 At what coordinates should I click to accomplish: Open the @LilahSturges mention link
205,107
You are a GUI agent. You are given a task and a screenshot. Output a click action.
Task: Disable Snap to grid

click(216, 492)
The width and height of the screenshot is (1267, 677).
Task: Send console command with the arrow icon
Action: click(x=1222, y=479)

------------------------

Work order: The full material has to be written out again exactly as shown.

Solution to this exercise:
 At what coordinates should I click to accomplish: Open the @LilahSturges mention link
205,107
You are a GUI agent. You are given a task and a screenshot. Output a click action.
Task: Disable Snap to grid

click(216, 492)
The width and height of the screenshot is (1267, 677).
Task: Send console command with the arrow icon
Action: click(x=1222, y=479)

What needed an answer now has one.